ROSAQ: Rotation-based Saliency-Aware Weight Quantization for Efficiently Compressing Large Language Models
This work addresses the challenge of efficiently deploying LLMs on resource-constrained devices, representing an incremental improvement over existing quantization methods.
The paper tackles the problem of compressing large language models (LLMs) for reduced memory usage and improved latency by proposing ROSAQ, a rotation-based saliency-aware weight quantization method that identifies salient channels in a projected feature space and uses mixed-precision quantization, resulting in about 2.3x speedup over FP16 in token generation.

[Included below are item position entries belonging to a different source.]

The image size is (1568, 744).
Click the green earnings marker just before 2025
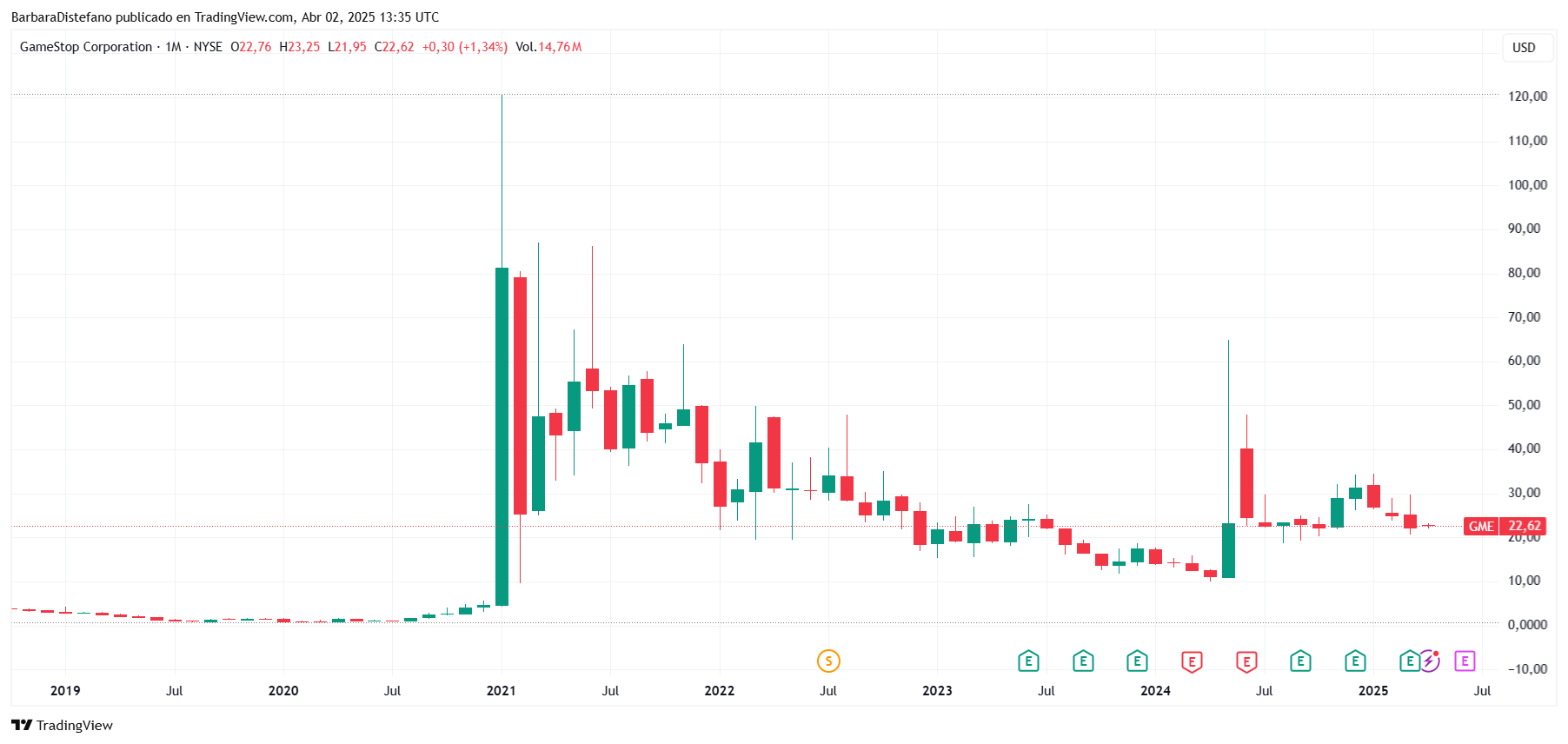click(1355, 661)
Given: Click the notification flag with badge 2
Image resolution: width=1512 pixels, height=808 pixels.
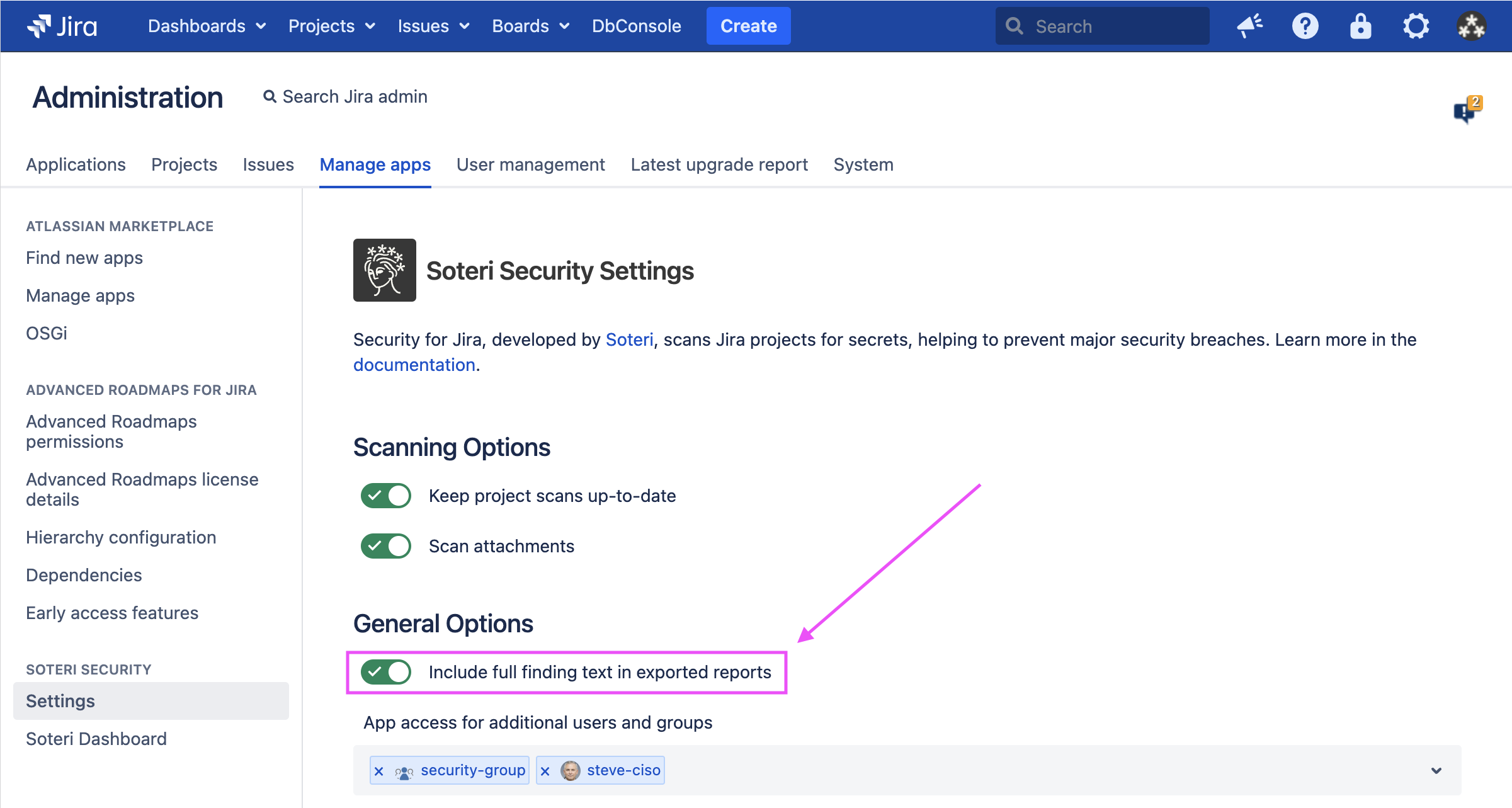Looking at the screenshot, I should click(1466, 110).
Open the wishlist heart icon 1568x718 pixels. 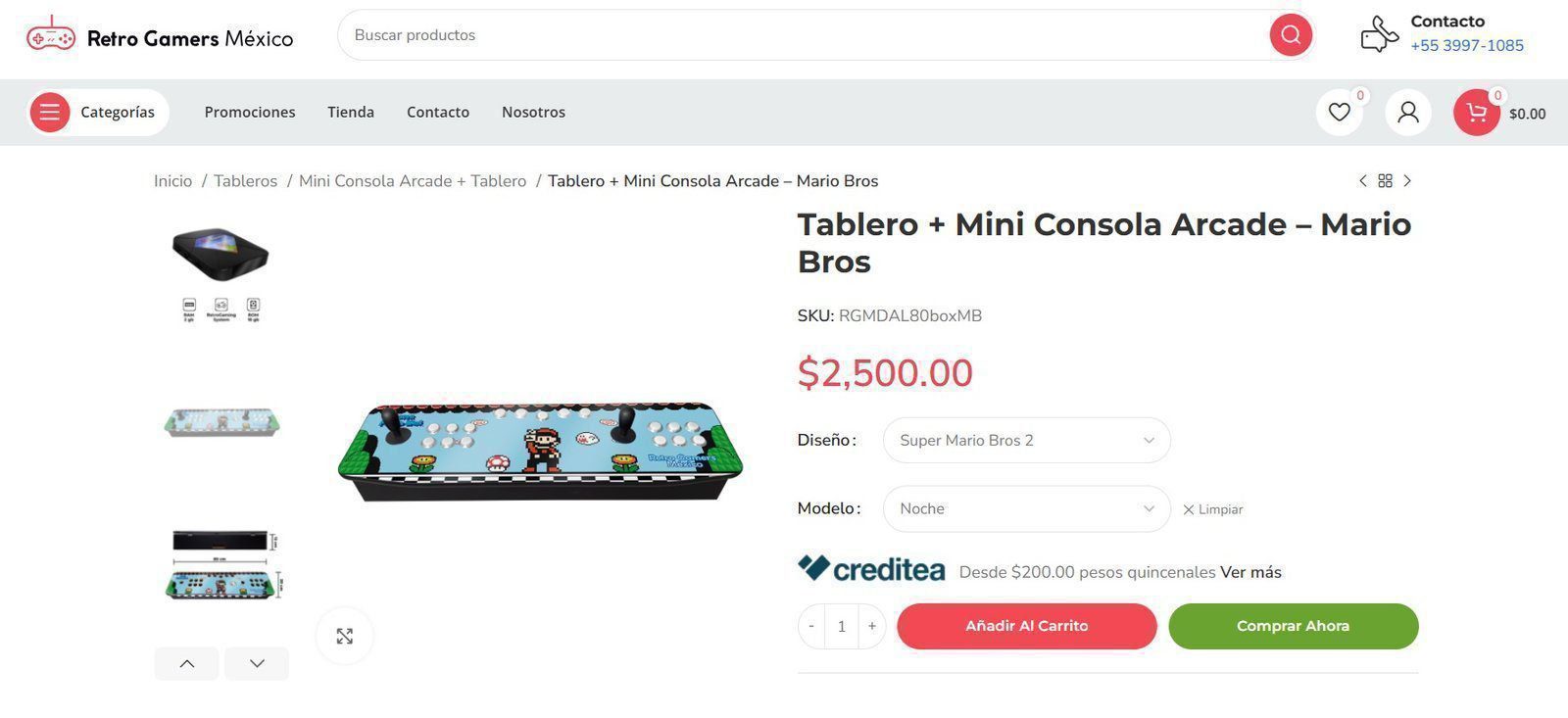point(1339,113)
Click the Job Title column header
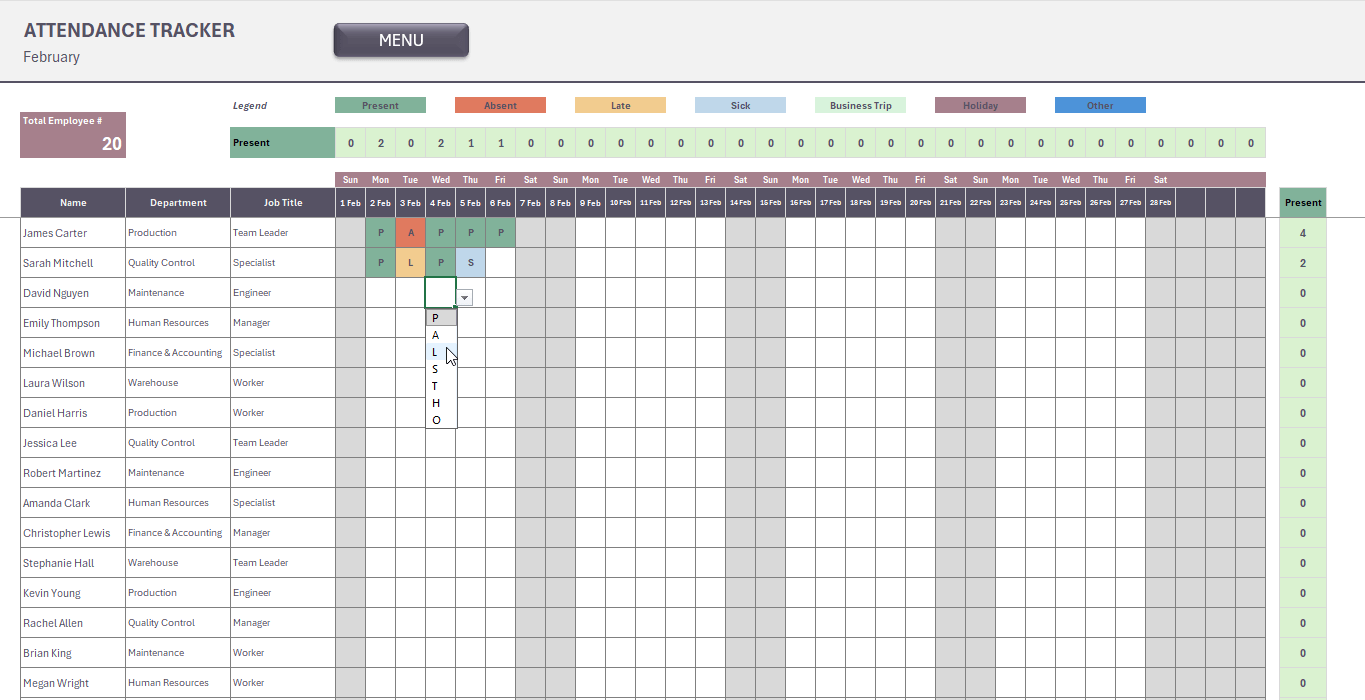Viewport: 1365px width, 700px height. (283, 203)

Quantization has been widely studied as an effective technique for reducing the memory requirement of large language models (LLMs), potentially improving the latency time as well. Utilizing the characteristic of rotational invariance of transformer, we propose the rotation-based saliency-aware weight quantization (ROSAQ), which identifies salient channels in the projection feature space, not in the original feature space, where the projected "principal" dimensions are naturally considered as "salient" features. The proposed ROSAQ consists of 1) PCA-based projection, which first performs principal component analysis (PCA) on a calibration set and transforms via the PCA projection, 2) Salient channel dentification, which selects dimensions corresponding to the K-largest eigenvalues as salient channels, and 3) Saliency-aware quantization with mixed-precision, which uses FP16 for salient dimensions and INT3/4 for other dimensions. Experiment results show that ROSAQ shows improvements over the baseline saliency-aware quantization on the original feature space and other existing quantization methods. With kernel fusion, ROSAQ presents about 2.3x speed up over FP16 implementation in generating 256 tokens with a batch size of 64.